What is expected:
Render the records from the line containing "will (x=446, y=609)." through the line containing "Select the bipod" as a Markdown table with two columns, Row and Line. Number each line and leave out any blank lines.

Stored records:
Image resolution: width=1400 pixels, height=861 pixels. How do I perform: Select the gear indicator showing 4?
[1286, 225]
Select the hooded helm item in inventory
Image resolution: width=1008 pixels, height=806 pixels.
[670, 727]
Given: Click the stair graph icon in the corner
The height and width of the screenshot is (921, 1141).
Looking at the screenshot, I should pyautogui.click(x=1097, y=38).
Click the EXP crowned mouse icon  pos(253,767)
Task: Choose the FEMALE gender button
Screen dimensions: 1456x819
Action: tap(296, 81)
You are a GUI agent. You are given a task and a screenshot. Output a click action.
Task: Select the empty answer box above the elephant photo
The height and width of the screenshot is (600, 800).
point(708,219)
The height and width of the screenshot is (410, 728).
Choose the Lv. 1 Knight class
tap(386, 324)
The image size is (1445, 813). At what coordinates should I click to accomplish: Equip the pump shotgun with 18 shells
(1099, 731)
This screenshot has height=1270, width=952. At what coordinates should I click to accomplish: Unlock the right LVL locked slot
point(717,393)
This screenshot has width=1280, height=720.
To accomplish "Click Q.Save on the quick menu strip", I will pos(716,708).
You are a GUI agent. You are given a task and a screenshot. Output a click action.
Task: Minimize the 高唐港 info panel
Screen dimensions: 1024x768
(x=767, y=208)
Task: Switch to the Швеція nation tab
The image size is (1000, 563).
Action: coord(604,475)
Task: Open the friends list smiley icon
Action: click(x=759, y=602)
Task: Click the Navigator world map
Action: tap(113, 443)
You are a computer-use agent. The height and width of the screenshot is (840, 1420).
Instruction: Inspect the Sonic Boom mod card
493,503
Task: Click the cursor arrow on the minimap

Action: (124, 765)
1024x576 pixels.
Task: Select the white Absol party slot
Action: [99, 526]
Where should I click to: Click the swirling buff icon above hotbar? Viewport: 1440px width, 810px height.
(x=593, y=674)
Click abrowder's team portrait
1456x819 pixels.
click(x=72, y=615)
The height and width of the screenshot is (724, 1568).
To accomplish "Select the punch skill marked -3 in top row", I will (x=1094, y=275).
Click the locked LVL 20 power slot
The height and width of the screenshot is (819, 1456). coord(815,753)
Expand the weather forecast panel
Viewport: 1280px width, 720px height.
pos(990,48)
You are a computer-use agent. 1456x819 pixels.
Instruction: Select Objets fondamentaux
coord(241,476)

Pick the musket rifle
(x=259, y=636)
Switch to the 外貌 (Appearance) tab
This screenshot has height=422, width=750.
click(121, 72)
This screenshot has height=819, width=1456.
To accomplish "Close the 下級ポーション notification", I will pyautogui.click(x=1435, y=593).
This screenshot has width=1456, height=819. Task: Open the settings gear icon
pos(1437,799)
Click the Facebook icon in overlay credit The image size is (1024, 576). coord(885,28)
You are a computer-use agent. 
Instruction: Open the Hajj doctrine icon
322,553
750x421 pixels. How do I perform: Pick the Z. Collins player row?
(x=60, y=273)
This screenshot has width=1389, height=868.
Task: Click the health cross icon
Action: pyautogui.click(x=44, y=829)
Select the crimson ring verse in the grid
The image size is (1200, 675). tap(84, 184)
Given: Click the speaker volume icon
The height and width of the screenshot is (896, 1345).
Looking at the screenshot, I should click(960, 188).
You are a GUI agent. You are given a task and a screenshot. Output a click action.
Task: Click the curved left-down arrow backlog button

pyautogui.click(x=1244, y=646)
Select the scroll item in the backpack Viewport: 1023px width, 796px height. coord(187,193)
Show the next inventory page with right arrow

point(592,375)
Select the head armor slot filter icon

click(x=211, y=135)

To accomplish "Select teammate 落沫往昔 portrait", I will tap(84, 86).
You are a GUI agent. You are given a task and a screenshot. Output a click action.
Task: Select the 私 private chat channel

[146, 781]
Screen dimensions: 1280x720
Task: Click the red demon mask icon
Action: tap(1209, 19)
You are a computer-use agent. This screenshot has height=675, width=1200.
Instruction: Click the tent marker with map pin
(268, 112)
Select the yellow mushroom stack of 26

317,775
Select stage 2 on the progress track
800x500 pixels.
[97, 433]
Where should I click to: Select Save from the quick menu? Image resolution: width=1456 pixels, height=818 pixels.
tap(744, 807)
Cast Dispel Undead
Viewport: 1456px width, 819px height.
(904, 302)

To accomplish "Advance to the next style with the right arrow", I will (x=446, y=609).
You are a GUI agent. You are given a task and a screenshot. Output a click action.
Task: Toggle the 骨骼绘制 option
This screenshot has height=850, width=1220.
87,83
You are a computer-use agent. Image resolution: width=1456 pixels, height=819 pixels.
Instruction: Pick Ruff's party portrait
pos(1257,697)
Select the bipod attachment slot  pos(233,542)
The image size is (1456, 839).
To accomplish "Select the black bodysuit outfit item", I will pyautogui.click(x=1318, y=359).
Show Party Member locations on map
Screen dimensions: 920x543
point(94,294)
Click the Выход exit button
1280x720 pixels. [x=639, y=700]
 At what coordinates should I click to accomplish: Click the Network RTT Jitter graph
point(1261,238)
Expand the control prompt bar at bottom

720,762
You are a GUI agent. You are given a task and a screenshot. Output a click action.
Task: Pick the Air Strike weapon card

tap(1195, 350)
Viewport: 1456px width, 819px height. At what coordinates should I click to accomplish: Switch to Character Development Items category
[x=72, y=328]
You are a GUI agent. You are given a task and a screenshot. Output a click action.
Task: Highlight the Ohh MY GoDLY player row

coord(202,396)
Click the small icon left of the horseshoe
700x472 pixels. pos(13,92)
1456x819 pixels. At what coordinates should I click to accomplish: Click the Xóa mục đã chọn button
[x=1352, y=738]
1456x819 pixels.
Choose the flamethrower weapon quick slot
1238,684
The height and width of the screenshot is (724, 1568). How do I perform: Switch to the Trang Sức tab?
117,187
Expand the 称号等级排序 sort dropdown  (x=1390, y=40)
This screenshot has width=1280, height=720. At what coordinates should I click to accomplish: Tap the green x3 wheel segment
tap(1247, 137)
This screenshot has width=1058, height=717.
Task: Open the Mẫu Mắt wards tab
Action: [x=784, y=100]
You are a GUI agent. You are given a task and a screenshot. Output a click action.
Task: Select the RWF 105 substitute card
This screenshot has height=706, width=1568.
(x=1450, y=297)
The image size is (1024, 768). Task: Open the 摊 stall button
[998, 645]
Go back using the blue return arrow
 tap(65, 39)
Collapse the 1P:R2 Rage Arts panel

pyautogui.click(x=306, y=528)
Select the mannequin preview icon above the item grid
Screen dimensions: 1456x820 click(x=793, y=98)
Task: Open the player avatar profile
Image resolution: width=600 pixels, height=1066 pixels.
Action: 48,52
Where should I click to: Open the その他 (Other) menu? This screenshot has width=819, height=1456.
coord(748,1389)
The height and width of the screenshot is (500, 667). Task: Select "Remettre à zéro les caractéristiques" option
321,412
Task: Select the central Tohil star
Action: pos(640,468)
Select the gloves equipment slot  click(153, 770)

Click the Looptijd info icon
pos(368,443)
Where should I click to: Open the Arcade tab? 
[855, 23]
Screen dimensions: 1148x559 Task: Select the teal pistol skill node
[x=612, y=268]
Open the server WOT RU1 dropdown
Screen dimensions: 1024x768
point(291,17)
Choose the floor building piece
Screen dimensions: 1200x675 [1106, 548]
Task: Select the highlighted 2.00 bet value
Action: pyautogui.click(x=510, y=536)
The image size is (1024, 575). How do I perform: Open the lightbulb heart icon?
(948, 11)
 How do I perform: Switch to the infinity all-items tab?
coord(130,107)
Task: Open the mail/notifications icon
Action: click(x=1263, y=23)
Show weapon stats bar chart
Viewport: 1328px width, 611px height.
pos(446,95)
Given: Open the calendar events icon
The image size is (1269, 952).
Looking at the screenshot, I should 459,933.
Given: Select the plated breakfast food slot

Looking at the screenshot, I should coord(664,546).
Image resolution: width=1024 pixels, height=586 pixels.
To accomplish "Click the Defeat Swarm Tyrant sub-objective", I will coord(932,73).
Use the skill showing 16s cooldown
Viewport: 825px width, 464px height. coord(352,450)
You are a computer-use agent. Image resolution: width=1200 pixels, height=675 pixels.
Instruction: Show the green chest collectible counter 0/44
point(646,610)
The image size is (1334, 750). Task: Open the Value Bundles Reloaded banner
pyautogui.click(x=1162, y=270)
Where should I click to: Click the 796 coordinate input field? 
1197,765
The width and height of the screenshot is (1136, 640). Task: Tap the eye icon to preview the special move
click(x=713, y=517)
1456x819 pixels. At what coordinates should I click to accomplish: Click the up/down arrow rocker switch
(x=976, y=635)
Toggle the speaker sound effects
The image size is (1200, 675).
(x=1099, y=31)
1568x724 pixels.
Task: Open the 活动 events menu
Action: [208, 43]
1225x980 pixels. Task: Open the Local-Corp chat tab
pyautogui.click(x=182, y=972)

Finished answer:
| Row | Line |
|---|---|
| 1 | To accomplish "Advance to the next style with the right arrow", I will (x=446, y=609). |
| 2 | You are a GUI agent. You are given a task and a screenshot. Output a click action. |
| 3 | Task: Toggle the 骨骼绘制 option |
| 4 | This screenshot has height=850, width=1220. |
| 5 | 87,83 |
| 6 | You are a computer-use agent. Image resolution: width=1456 pixels, height=819 pixels. |
| 7 | Instruction: Pick Ruff's party portrait |
| 8 | pos(1257,697) |
| 9 | Select the bipod attachment slot  pos(233,542) |